Posted by: Rub-a-dub | Feb 13, 2006 12:33:27 PM

The underlying reason for the disenchantment of the white working classes in Tower Hamlets with the welfare system seems to be the perceived favouritism shown to Bangladeshi families, largely very poor and many of them recent immigrants, in the allocation of social housing, which is incredibly scarce in the area. Of course, this wouldn't be such an issue if there was more social housing to go round. The sensible solution to this problem, as to so many others, is therefore to build more social housing.

Posted by: Jim | Feb 13, 2006 12:46:51 PM

Yes, if available resources weren't so limited, this would not be a problem. And resources happen to be finite only in this one very narrow and exceptional special case of conditions which, by chance, the residents of the Tower Hamlets happen unfortunately to have run afoul of. The special case to which I refer, of course, is "reality".

But seriously...

... how do you ... reinvigorate the relationship networks and stimulate the ethic of mutuality that is so vivid a memory among the elderly white East Enders

Easy! Within a generation or two after the whole thing collapses, the ones who rebuild that stuff will be the ones who survive.

The question she's asking is "how do you get people to behave differently without changing the incentives?". That's a really dumb question.

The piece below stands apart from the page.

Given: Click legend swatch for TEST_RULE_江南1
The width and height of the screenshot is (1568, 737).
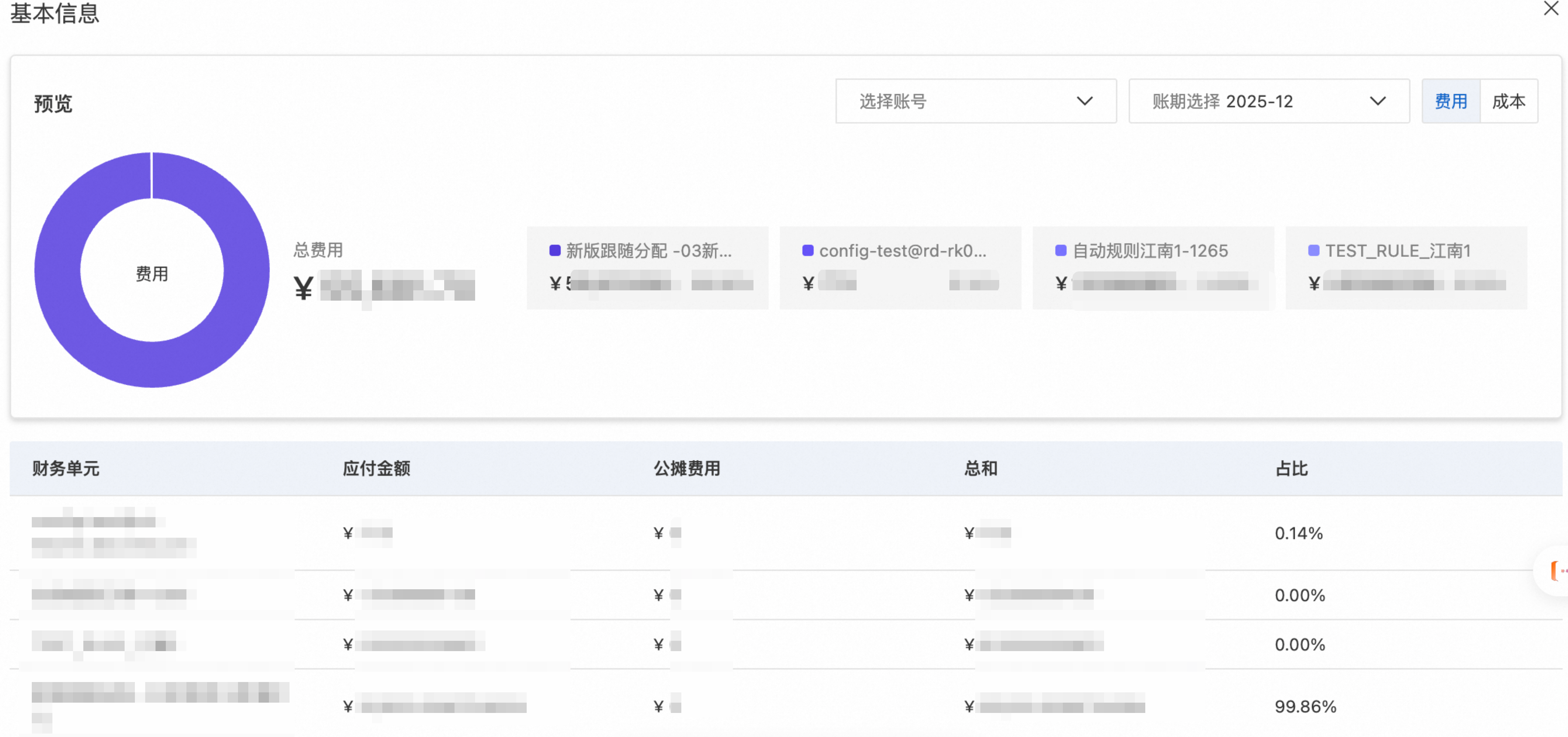Looking at the screenshot, I should (x=1314, y=251).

Posted by: P. Froward | Feb 13, 2006 7:46:19 PM

[i]how do you ... reinvigorate the relationship networks and stimulate the ethic of mutuality that is so vivid a memory among the elderly white East Enders[/i]

Easy. Get rid of the welfare state then wait a few years. They spontaneously emerged before so they will spontaneously reemerge (but maybe not in the same form as before).

Posted by: chris | Feb 13, 2006 10:30:28 PM

Failed government programmes aren't terminated; they're expanded.

Tim adds: Both true and sad.

Posted by: Ronnie Horesh | Feb 14, 2006 9:55:14 AM

I think Jim has a point.

The Welfare state hasn't worked in Tower Hamlets so we need more of it.